Ertesi gün, Tsunami sebebiyle Türklerin yaptırdığı Lamno Köyü’ne doğru yola çıktık. Sahil boyunca bir tarafımız yeşillik, diğer tarafımız okyanus… Pek çok koy ve sahilin yanından geçtik. Her taraf cennet misâli yeşillik… Balta girmemiş ormanlar… O kadar çok yeşillik var ki, insanın ciğerleri oksijenden patlayacak gibi… Dünya kültürel mîrası içine alınan bu yeşilliklerin korunması için, ülkeye, uluslararası teşkilatlar tarafından ödenekler ayrılıyormuş. Yol boyunca, aç maymunlar arabaların etrafında geziniyor. Arabalardan atılan muzlara, yiyeceklere alışmışlar. Biz de yanımızdaki muzları atıyoruz. Hepsi birden atlıyor ve bir muzu yemek için birbirleriyle kapışıyorlar. Yeşilliğin arasında gürül gürül akan şelâleler insanı büyülüyor.

Bu güzellikleri, çeşit çeşit mescidler tamamlıyor. Her mescidde İslâm’ı öğrenmeye çalışan hanım ve erkekler toplanmış. Bazı mescidlere biz de girip onlarla sohbet ediyoruz.

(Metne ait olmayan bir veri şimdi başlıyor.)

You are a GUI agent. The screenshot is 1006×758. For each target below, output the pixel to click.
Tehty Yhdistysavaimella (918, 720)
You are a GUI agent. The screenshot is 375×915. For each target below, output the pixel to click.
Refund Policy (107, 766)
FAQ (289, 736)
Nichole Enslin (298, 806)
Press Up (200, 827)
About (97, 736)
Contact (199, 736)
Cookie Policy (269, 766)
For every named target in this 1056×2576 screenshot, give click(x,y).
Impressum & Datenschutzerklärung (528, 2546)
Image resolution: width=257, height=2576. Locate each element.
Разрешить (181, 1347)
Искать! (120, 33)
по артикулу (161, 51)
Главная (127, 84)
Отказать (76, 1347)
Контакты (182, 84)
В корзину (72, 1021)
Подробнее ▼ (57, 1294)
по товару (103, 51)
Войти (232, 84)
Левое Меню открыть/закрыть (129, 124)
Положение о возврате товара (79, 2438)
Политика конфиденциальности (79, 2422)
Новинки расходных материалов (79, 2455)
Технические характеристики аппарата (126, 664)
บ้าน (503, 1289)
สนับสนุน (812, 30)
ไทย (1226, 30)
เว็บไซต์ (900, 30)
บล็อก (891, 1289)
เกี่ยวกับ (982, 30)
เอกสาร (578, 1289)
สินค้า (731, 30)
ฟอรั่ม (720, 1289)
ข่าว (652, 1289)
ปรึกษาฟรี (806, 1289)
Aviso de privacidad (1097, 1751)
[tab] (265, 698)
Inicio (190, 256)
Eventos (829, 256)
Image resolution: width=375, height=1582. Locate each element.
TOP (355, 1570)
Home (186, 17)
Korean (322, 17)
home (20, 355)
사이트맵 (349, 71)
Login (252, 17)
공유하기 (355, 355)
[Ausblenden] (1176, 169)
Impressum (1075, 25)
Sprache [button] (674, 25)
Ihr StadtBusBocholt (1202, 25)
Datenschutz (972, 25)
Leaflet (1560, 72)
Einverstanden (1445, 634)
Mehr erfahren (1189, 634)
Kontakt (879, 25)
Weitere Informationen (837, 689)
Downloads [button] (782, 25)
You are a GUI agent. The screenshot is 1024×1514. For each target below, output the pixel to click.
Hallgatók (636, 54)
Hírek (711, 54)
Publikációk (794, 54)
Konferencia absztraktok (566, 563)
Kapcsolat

Nihayet Lamno’ya varıyoruz. Burası, Tsunami esnasında en çok zarar gören bölgelerden birisi… Köyün yarısı suların altında kalmış ve nüfusunun da büyük kısmı vefat etmiş. İşte bu bölgede, Türkiye’den gelmiş hizmet erleri, bine yakın kalıcı konut inşâ etmiş ve ihtiyaç sahiplerine teslim etmişler. Yaklaşık beş yıldır, bu evler kullanılıyor.

Türk olduğumuzu öğrenince büyük bir sevgi ve saygı gösteriyorlar. Namaz vakitlerine yakın her mescidden çeşit çeşit salavât-ı şerife ve duâlar yükseliyor. Namazın ardından Kur’ân-ı Kerim tilâvetleri, akşamları da toplu zikir sesleri kaplıyor sokakları...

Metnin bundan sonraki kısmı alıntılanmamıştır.